Here's a paper accepted for publication in the American Journal of Transplantation, tracing the growing role of kidney exchange in the U.S. (But much remains to be done...)
Temporal Trends in Kidney Paired Donation in the United States: 2006 – 2021 UNOS/OPTN Database Analysis by Neetika Garg, MD, Carrie Thiessen, MD, PhD, Peter P. Reese, MD, PhD, Matthew Cooper, MD, Ruthanne Leishman, RN, MPH, John Friedewald, MD, Asif A. Sharfuddin, MD, Angie G. Nishio Lucar, MD, Darshana M. Dadhania, MD, MS, Vineeta Kumar, MD, Amy D. Waterman, PhD, Didier A. Mandelbrot, MD PII: S1600-6135(23)00694-9 DOI: https://doi.org/10.1016/j.ajt.2023.09.006 To appear in: American Journal of Transplantation
Abstract: Kidney paired donation (KPD) is a major innovation that is changing the landscape of kidney transplantation in the United States. We used the 2006 - 2021 United Network for Organ Sharing data to examine trends over time.

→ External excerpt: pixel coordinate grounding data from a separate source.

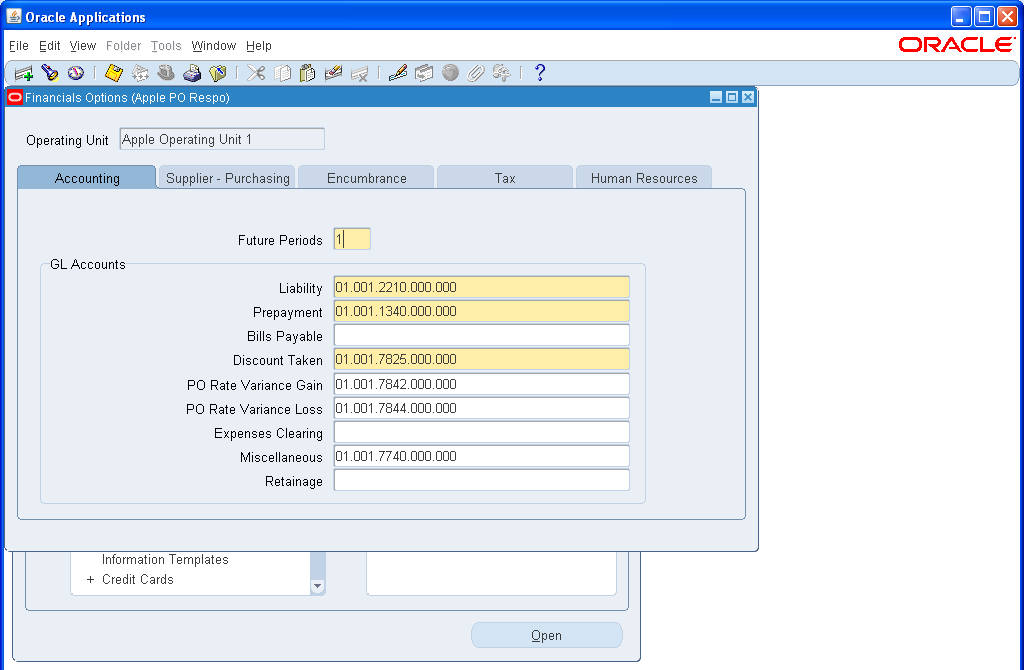
Task: Cut selected text with the scissors icon
Action: tap(255, 72)
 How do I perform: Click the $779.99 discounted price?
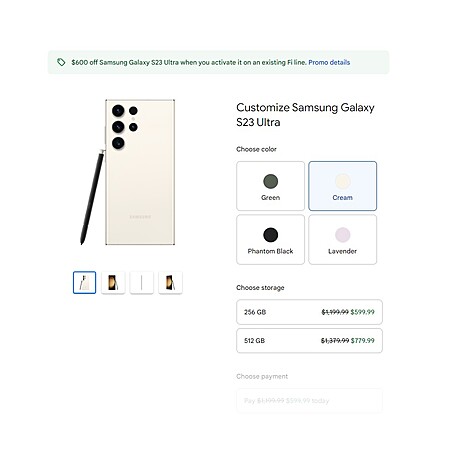click(x=363, y=341)
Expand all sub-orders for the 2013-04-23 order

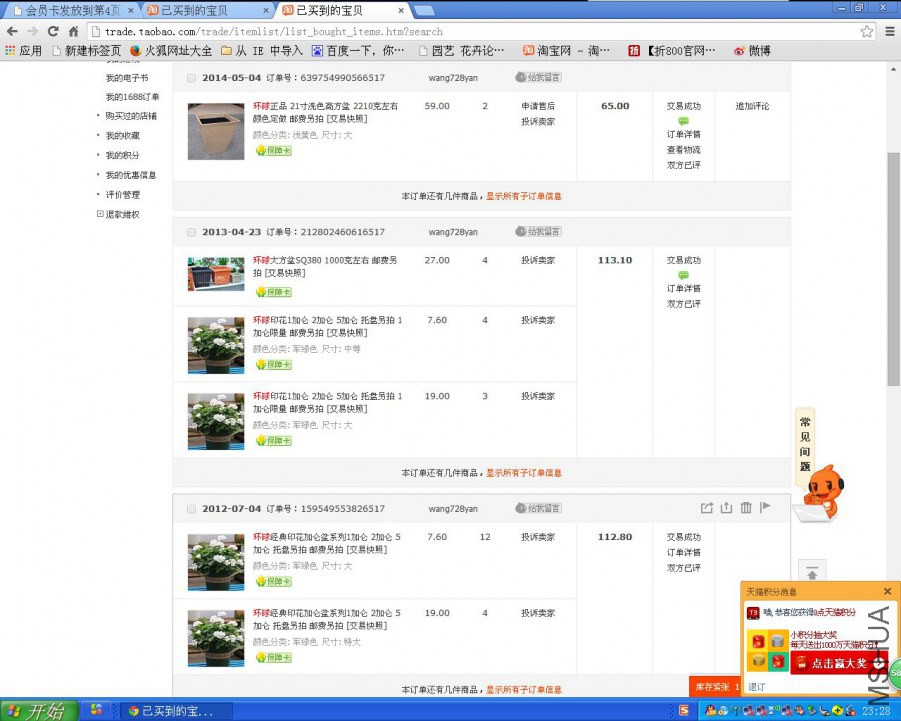coord(523,473)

KPD is increasing, with one in 5 living donor kidney transplants (LDKT) in 2021 facilitated by KPD. The proportion of LDKT performed via KPD was comparable for non-Whites and Whites. An increasing proportion of KPD transplants is going to non-Whites. End-chain recipients are not identified in the database. To what extent these trends reflect how end-chain kidneys are allocated, as opposed to increase in living donation among minorities, remains unclear. Half the LDKT in 2021 in sensitized (PRA ≥80%) and highly sensitized (PRA ≥98%) groups occurred via KPD. Yet, the proportion of KPD transplants performed in sensitized recipients has declined since 2013, likely due to changes in the deceased donor allocation policies and newer KPD strategies such as compatible KPD. In 2021, 40% of the programs reported not performing any KPD transplants. Our study highlights the need for understanding barriers to pursuing and expanding KPD at the center level, and the need for more detailed and accurate data collection at the national level.